Monday, August 06, 2007

Jeri Thompson is a bimbo and a deadbeat

And was nothing until she met Thompson who helped her with her career, according to the Washington Post:

On a hot Saturday in June 2002, Fred D. Thompson married his second wife, Jeri Kehn, in an unventilated Congregational church in her home town of Naperville, Ill. Kehn, in a Valentino gown, was a 35-year-old media consultant for a Washington law firm; Thompson, a 59-year-old U.S. senator from Tennessee.


It was a triumphal return for Kehn, who had left Naperville for college and spent much of her 20s biding her time in Nashville without a clear career path, living with a boyfriend whose main claim to fame was getting arrested in Red Square for unfurling a pizza-parlor banner in the last days of the Cold War. Kehn left three court judgments behind her in Nashville, one of which remains unpaid today, and a court twice garnished her wages.

But after meeting Fred Thompson, Kehn began establishing herself in Washington Republican circles, and marriage more than consolidated her place in the city. Today, Jeri Thompson, 40, has emerged as a driving and at times divisive force within the presidential campaign her husband is preparing to launch, one that could make her the nation's youngest first lady since Jacqueline Kennedy.


How much Kehn's ties to Thompson helped her in Washington is hard to gauge. May said it was no secret that Kehn was dating Thompson, who divorced his first wife in 1985 and developed a reputation as a ladies' man linked to, among others, country singer Lorrie Morgan and cosmetics executive and GOP fundraiser Georgette Mosbacher.


Despite the unglamorous nature of her first job in Washington, Jeri Thompson's supporters today describe her as a powerful political operative. Whether that label fits her roughly five years of full-time work here is hard to determine, given the relatively low profile she kept at her various jobs.

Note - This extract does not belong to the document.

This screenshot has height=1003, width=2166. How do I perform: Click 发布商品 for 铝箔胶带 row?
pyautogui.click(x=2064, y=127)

From the RNC, Kehn moved to the Senate Republican Conference, and from there to the public relations and lobbying firm Burson-Marsteller, where she worked full time from February 2001 to January 2002.

According to two people who have worked for Burson-Marsteller, one currently and another formerly, Kehn got the job at the behest of Kenneth Rietz, the head of the firm's Washington office at the time, as a favor to Rietz's friend Fred Thompson. (Rietz, now retired from the firm, is a Thompson campaign adviser.)

But Charlie Black, chairman of BKSH & Associates, a lobbying subsidiary of Burson parent WPP Group, disagrees. "We had to recruit hard to get her to come to Burson," said Black, an adviser to McCain's campaign.

If anyone thinks that the Post isn't biased, compare this write up to the ones that they've done on Elizabeth Edwards. You certainly aren't going to read about Clinton's current or past affairs in the pages of the Post. The Post might as well put a huge banner on it's front page reading, "We don't like Thompson and are going to do what we can to undermine his campaign."

BTW, I'm not voting for his wife, I'm voting for him. I really don't care if she's a bimbo or not, a control freak or not. Reports like this only show how low the press will go to drag this presidential election into the gutter.